Il documento riferisce come nel mondo, già nel 2020, si siano contati oltre 900mila nuove diagnosi e 830mila decessi per tumore al fegato. Questa neoplasia è stata tra le prime tre cause di morte per cancro in di 46 Paesi in tutto il mondo e tra le prime cinque in 90 Paesi. La maggior parte di questi Paesi si trova nell'Asia orientale e sudorientale, nell'Africa settentrionale e occidentale e nell'America centrale. Tuttavia, sottolinea lo studio, il tumore al fegato è una delle prime cinque cause di morte per cancro anche in alcune aree d'Europa, compresa l'Italia.

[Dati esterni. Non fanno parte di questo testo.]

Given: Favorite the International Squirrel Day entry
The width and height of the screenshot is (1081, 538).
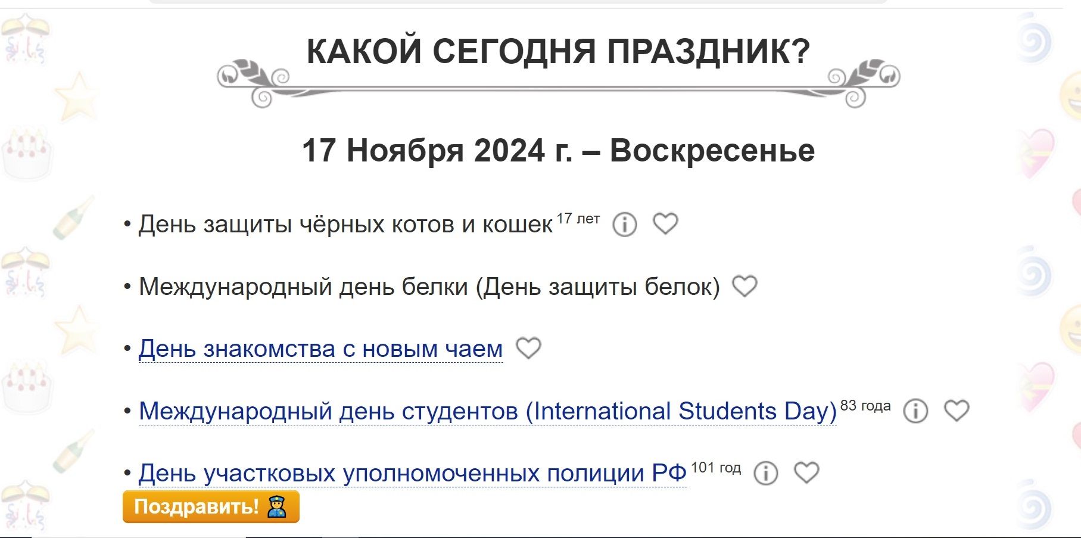Looking at the screenshot, I should (744, 286).
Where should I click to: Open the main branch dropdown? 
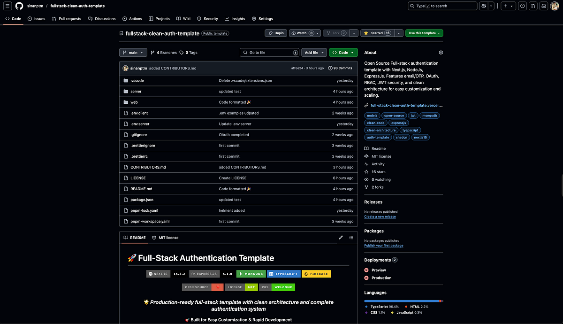pos(133,52)
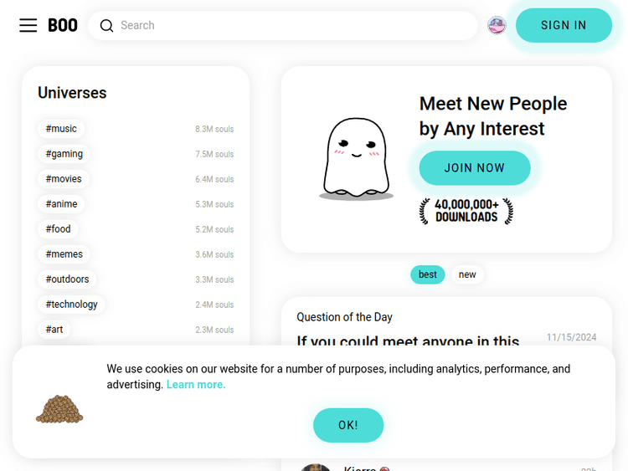The image size is (628, 471).
Task: Open the language flag selector
Action: tap(497, 25)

Un carico, in termini di anni di malattia e vite perse, che senza interventi mirati è destinato a crescere. Le stime dei ricercatori parlano infatti di un aumento delle diagnosi del 55% entro il 2040, che porterà in totale a circa 1,4 milioni di malati nel mondo, e del 56,4% dei decessi, che raggiungeranno quota 1,3 milioni.
Secondo l'analisi dei ricercatori, l'unico modo per evitare questa impennata è ridurre di almeno il 3%, ogni anno, l'attuale incidenza di cancro al fegato e i tassi di mortalità. Per Isabelle Soerjomataram, tra gli autori dell'analisi, la strada verso questo obiettivo è percorribile: "I successi degli ultimi anni nel controllo del virus dell'epatite B e del virus dell'epatite C si rifletteranno nei tassi di cancro al fegato dei prossimi decenni. Gli sforzi devono però essere sostenuti e rafforzati, soprattutto dopo la frenata registrata a causa della pandemia di Covid-19". (ANSA).